Many of you will be aware of IOSCO and its work as the recognized global standards setter for securities regulation. With its 109 regulator members IOSCO actively promotes its 30 broad Principles for securities regulation for full implementation in the regulatory framework of every member jurisdiction. These Principles do not constitute rules and regulations which if implemented would achieve convergence between regulators. They are rather a set of benchmark standards against which any jurisdiction is able to measure and align their own laws in a manner consistent with their own priorities, traditions, market developments and conditions and legal frameworks. As such they provide a foundation or set of building blocks to enable mutual recognition, or recognition of equivalence between jurisdictions to occur.
Another important element of any mutual recognition arrangement will, of course, be the ability for regulators to share information and co-operate to engage in effective enforcement across borders. To this end too, IOSCO has developed the facility, through its Multilateral Memorandum of Understanding (IOSCO MMOU) to which members can sign up. As signatories the securities regulators can gather information from their counterparts overseas on cases of insider trading or other securities law violations that they are investigating. There are currently some 65 jurisdictions from around the world that have either signed on to the IOSCO MMOU or committed to making the changes necessary to do so, and IOSCO has set the bold objective of having all member jurisdictions signed up or committed to do so by 2010.
IOSCO is pivotal in bringing together securities regulators from around the world, and its Principles and MMOU are fundamental building blocks to the achievement of cooperation.
Some other developments have occurred more recently which are providing the pathway for mutual recognition to more easily occur.
Notably the work being done by the International Accounting Standards Board (IASB) towards a truly global set of high quality accounting standards is critical. It has opened up a mechanism for greater levels of convergence or co-operation across jurisdictions. The work towards the goal of a single set of global accounting standards, known as the International Financial Reporting Standards (IFRS) regime has been an ambitious and laudable undertaking, which has now gained global momentum, international recognition, and increasing commitment from around the world. The vision behind this is that a single worldwide set of standards will permit investors around the world to benefit from a high level of comparability and consistently high level of quality in financial reporting.
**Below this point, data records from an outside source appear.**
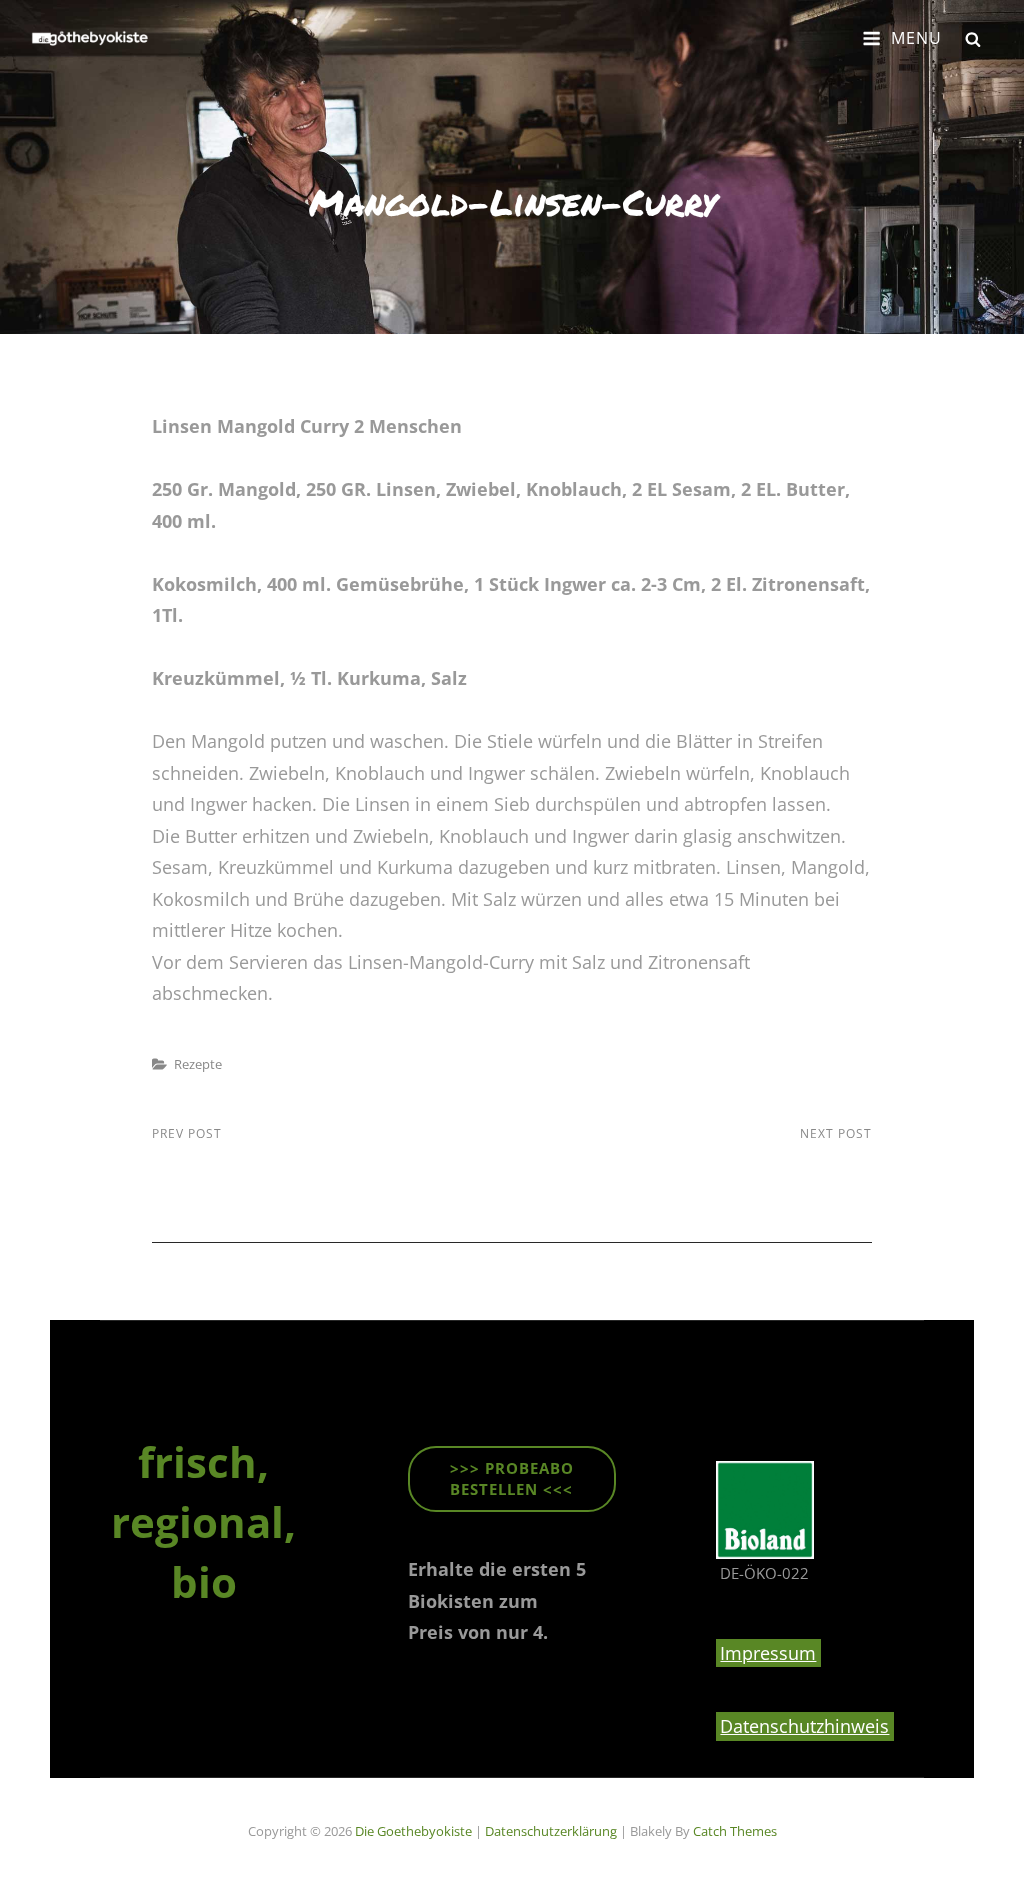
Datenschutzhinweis (804, 1726)
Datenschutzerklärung (551, 1831)
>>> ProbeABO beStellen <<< (512, 1478)
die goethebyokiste (413, 1831)
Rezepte (198, 1064)
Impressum (768, 1653)
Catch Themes (735, 1831)
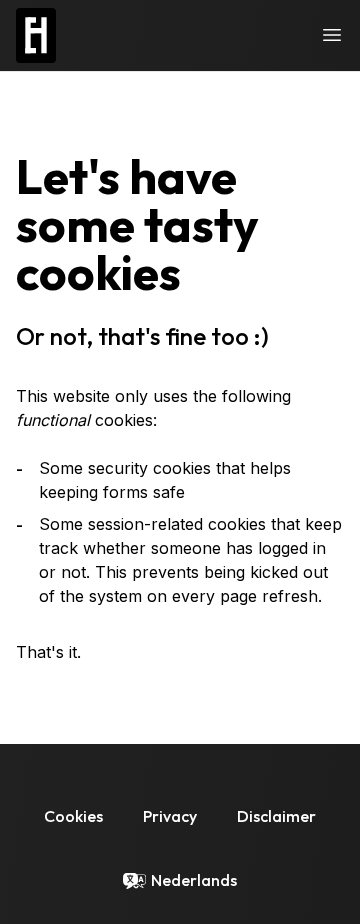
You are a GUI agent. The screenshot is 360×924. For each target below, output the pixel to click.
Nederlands (194, 880)
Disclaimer (276, 816)
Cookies (73, 816)
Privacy (170, 816)
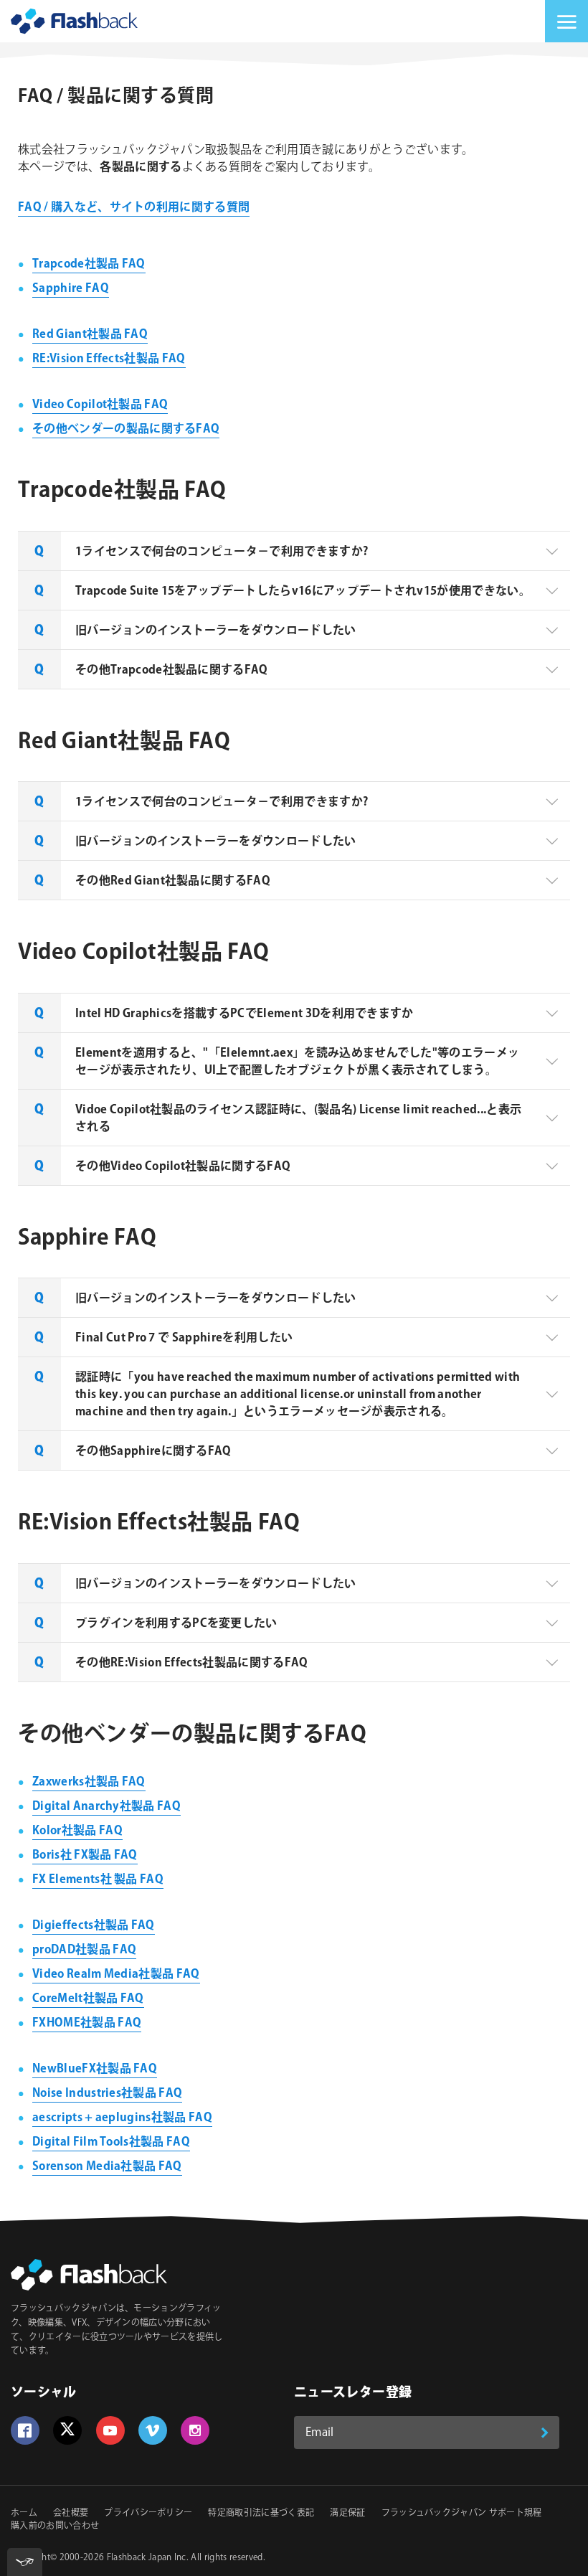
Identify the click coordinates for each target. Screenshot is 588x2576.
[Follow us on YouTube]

The impact of this work will be reduced if different interpretations of IFRS spring up around the world. This is why IOSCO has stated that any national variations must be clearly disclosed. It is also developing mechanisms to encourage sharing of views amongst IOSCO members on this topic, such as through the IOSCO IFRS database for example. However more work needs to be done here.
The engagement by the US in this harmonization project and the removal of the reconciliation requirement of US GAAP has greatly accelerated the IFRS project. Furthermore, on 27th August the US SEC announced that it would publish for public comment a proposed Roadmap that could lead to the use of IFRS by US issuers beginning 2014. The SEC will make a decision in 2011 on whether the adoption of IFRS is in the public interest and would benefit investors. The SEC's release announcing this noted that "the increasing integration of the world's capital markets, which has resulted in two-thirds of US investors owning securities owned by foreign companies that report their financial information using IFRS, has made the establishment of a single set of high quality accounting standards a matter of growing importance."
Virtual Network
The vision of virtual super regulation, being a network of recognition arrangements spanning the global capital market , will have a number of critics and nay sayers. In fact I have heard some rather cynical views from fellow regulators daunted by the practical difficulties recognition agreements face. They are not simple and can require significant political will. These should not be underestimated, as there will need to be significant thought leadership, as well as practical leadership in facing challenges along the way.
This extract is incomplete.